Once you figure out the feelings that led to the affair, you can find the reason why those feeling existed. For example, an unfaithful spouse may feel isolated from their partner when one or both members of the couple works long hours, resulting in the couple rarely being available for each other. Taking a good look at your current situation could spell out where you two can improve to better love and support each other.
Don't Blame the Victim
It can be easy for an unfaithful spouse to justify infidelity by blaming it on some flaw in the other spouse. And the partner who was cheated on may also blame themselves. However, it's important to remember that you are responsible for your own actions. If you are the spouse that was unfaithful, you should never say something like, "I had an affair because you are at work all of the time." This is blaming the injured party—your spouse—for an injury that you inflicted.
Likewise, if you're the injured spouse, you should not accept the idea that you're to blame for your partner's affair. Your spouse could have handled their unhappiness in the marriage in more constructive ways, like coming to you with the problem. You may need to acknowledge that there are problems in the marriage that you bear some of the responsibility for and need to work on, but you are not responsible for your spouse's infidelity.
Insist on Transparency
Once trust is broken, it can be very difficult to fix. If your partner had an affair once, it's natural that you would be concerned that it might happen again. One way to rebuild trust is to insist that there be no secrets going forward. You might tell your spouse that you need to be able to check their email, cell phone, or social media accounts so that you can see for yourself that there's nothing going on.
If you're the spouse that had the affair, you may feel intruded upon by this level of transparency. However, if you want your marriage to recover, you may need to go to great lengths to prove that the infidelity won't happen again. Eventually, as trust between the two of you begins to grow again, your partner will probably feel less of a need to check up on you.

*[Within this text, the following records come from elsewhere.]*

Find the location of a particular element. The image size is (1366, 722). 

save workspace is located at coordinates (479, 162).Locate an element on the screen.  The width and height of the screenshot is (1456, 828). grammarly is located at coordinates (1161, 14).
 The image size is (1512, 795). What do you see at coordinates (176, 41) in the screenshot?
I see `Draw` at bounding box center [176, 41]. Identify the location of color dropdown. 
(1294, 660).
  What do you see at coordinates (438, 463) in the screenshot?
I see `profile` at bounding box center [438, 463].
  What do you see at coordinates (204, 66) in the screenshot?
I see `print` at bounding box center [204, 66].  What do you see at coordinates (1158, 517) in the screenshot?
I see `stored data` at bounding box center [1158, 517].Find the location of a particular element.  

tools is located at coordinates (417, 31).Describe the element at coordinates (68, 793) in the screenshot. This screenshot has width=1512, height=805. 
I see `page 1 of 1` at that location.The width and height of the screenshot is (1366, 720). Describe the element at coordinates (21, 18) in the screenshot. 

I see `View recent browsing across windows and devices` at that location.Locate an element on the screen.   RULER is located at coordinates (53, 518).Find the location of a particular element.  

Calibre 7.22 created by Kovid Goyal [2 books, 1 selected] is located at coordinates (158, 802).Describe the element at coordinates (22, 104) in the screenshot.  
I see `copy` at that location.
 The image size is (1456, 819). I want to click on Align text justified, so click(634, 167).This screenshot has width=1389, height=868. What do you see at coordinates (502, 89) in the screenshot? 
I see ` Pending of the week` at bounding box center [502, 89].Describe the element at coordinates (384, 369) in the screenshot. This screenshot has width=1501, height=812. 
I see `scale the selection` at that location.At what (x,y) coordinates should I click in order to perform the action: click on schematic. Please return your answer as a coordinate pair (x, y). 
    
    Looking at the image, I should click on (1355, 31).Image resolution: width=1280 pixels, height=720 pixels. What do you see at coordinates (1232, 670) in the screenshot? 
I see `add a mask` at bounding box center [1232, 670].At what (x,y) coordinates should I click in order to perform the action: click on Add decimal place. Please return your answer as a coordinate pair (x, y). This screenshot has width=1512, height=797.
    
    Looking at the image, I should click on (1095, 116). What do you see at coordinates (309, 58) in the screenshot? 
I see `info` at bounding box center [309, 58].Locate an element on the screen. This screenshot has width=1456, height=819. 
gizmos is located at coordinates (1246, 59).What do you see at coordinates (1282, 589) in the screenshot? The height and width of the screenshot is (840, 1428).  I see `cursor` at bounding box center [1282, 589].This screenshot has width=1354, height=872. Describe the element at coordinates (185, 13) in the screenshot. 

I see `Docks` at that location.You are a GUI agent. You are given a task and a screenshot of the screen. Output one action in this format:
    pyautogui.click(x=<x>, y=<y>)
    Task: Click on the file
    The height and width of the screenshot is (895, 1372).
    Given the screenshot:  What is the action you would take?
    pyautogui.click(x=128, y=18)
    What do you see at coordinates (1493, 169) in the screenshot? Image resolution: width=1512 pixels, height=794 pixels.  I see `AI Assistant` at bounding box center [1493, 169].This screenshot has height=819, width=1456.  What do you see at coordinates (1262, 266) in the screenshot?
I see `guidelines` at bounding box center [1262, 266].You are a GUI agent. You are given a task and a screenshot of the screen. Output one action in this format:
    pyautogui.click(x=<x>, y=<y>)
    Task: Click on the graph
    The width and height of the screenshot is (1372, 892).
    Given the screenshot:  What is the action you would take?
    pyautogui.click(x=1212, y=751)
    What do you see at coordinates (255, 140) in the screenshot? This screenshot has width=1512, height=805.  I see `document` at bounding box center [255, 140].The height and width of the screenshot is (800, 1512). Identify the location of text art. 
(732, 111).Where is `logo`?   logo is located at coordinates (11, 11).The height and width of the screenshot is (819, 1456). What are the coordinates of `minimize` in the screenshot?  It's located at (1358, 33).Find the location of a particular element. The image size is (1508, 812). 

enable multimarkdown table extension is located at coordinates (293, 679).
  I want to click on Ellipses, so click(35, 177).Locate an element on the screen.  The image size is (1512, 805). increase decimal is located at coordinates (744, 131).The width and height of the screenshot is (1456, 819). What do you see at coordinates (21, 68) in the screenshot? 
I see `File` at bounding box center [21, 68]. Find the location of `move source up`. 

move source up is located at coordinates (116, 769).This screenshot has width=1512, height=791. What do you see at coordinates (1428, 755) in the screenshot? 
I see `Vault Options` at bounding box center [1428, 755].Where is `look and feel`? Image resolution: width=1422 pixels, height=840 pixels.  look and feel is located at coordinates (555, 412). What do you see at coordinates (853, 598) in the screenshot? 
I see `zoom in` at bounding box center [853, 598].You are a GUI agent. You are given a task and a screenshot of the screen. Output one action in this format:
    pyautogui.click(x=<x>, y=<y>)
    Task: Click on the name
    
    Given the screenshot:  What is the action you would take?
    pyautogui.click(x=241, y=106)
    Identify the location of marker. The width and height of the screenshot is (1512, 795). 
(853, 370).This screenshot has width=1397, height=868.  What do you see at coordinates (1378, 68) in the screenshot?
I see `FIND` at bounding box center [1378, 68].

One more thing you should seriously consider is seeking counseling from a qualified marriage counseling resource. Especially in the beginning, both of you may be too close to the situation to see things clearly and think objectively. A third party who has expertise in the field of healing damaged relationships can help both of you find the root cause of the affair, avoid misplaced blame, and work out an arrangement that will help rebuild trust between the two of you.